Bert Jansch & John Renbourn Bert & John (4*)
The fourth album in Bert Jansch's extensive canon, 1966's Bert And John was recorded with fellow guitarist John Renboun in the living room of the flat they shared in St Edmund's Terrsce, on the edge of Primrose Hill. While some of their peers (Davy Graham, for example, according to Electric Eden: Unearthing Britain's Visionary Music) were heading for the middle of the road and television exposure Jansch and Renbourn were still in the process of figuring out what was possible around the fringes. Renbourn had already been working with Jacqui McShee, with whom the duo would achieve major success in Pentangle, but here, in contrast to the reinterpretation of traditional material on Jack Orion, recorded around the same time, the content is weighted towards the jazz and blues side of the spectrum.
It seems incongruous to have something called Piano Tune played on two guitars (and to be frank about it I can’t hear this as a piano piece) but it, like most of the tracks on the album, is a Jansch - Renbourn co-write. The exceptions are the Charlie Mingus Goodbye Pork Pie Hat, Anne Briggs’ The Time Has Come, Jansch’s Soho and Renbourn’s Along the Way.
Joe Boyd in White Bicycles says he thought the likes of Bert Jansch and John Renbourn were just emulating American noodlers such as John Fahey and Sandy Bull, but there’s actually a bit more than mere noodling going on here.
Given the nature of things in the Little House of Concrete there’s no guarantee that anything on this album will end up in the Top 1500 Most Played playlist, but at the same time anything on the album will, under the right conditions, slip through on the iPod without prompting a shuffle forwards.
Recommended if you’re into fingerpicked guitar and want to check out an early collaboration between two of the best exponents of the genre.

Taj Mahal and Toumani Diabaté Kulanjan (3.5*)
If you could collect a dollar for every one of these American blues man reconnects with his African roots albums you'd probably have the readies to head out and buy a rather expensive bottle of something, but when it comes to that back to the roots bit Taj Mahal has been doing it longer than most.

He's been visiting Mali since 1979, a good fifteen years before Ry Cooder and Ali Farka Toure's Talking Timbuktu which was the first of those exercises I encountered. As far as Taj is concerned he's descended from Malian griots, so on that basis a collaboration with kora player Toumani Diabaté, the descendant of seventy-one generations of musicians in a patrilineal line, looks like an obvious avenue to explore. If you're talking roots, that's serious roots.

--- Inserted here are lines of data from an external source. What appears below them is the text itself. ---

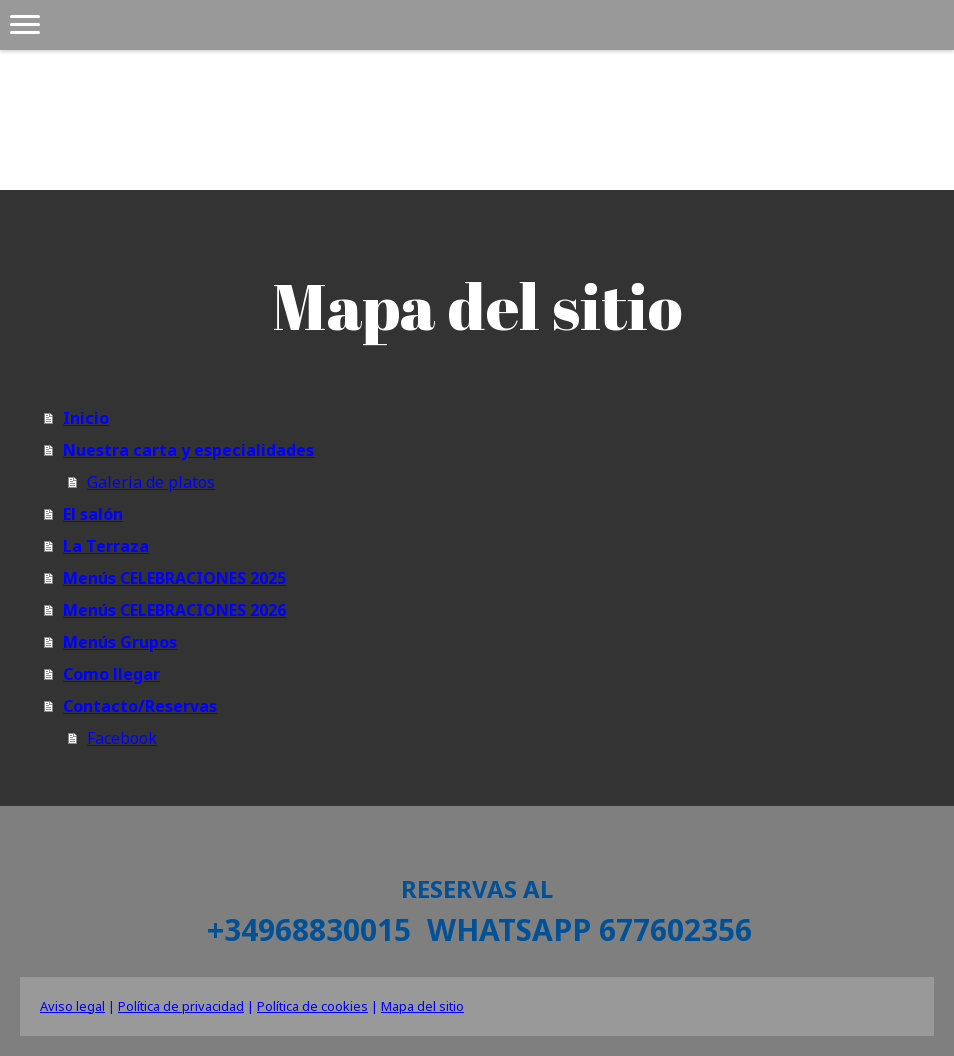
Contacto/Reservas (140, 706)
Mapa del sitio (422, 1006)
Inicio (86, 418)
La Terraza (106, 546)
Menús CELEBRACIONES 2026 (174, 610)
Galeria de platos (151, 482)
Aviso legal (72, 1006)
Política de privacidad (181, 1006)
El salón (93, 514)
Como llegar (111, 674)
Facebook (122, 738)
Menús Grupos (120, 642)
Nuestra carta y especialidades (188, 450)
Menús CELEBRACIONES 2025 (174, 578)
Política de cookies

Taj met Toumani as far back as 1990, but this set, recorded in 1999 in Georgia with half a dozen Malian griots (Toumani Diabate, kora; Kassemady Diabate, vocals, guitar; Ramatou Diakite, vocals; Bassekou Kouyate, ngoni, bass ngoni; Dougouye Koulibaly, kamalengoni, bolon; Lasana Diabate, balafon; Ballake Sissoko, kora) offers an interesting blend of American and African influences melding the blues, ragtime and folk themes from the New World with timeless elements from the sub-Saharan region.

The blend is easy enough to sample on the album's opener, Queen Bee, a track Taj has cut several times, with Ramatou Diakite's improvised Wasulunke vocal skipping along as Diabate tinkles away before Taj cuts in with the more familiar vocal line. It’s probably the most striking track, and while the the blues themes through the rest of the album are fairly familiar (Catfish Blues, Take This Hammer), the Malian influences transform the likes of Ol' Georgie Buck into a celebration of the songs’ African roots.

Apart from the reworkings of familiar material the Malian love ballads, hunter's songs, and songs of praise to departed heroes work on their own level and the two elements combine seamlessly to create a sound that works as a fusion of ancient traditions and music that’s obviously descended from those traditions but has been shaped by outside influences while retaining the traditional base.

The combination makes for an interesting listen that I’d like to have heard a decade before I actually did and would probably have brought my ears to a couple of subsequent favourites (Toumani Diabate in particular) early enough to have them as a key ingredient in the Tuesday night Fools Gold or the Sunday afternoon session on the local community radio station.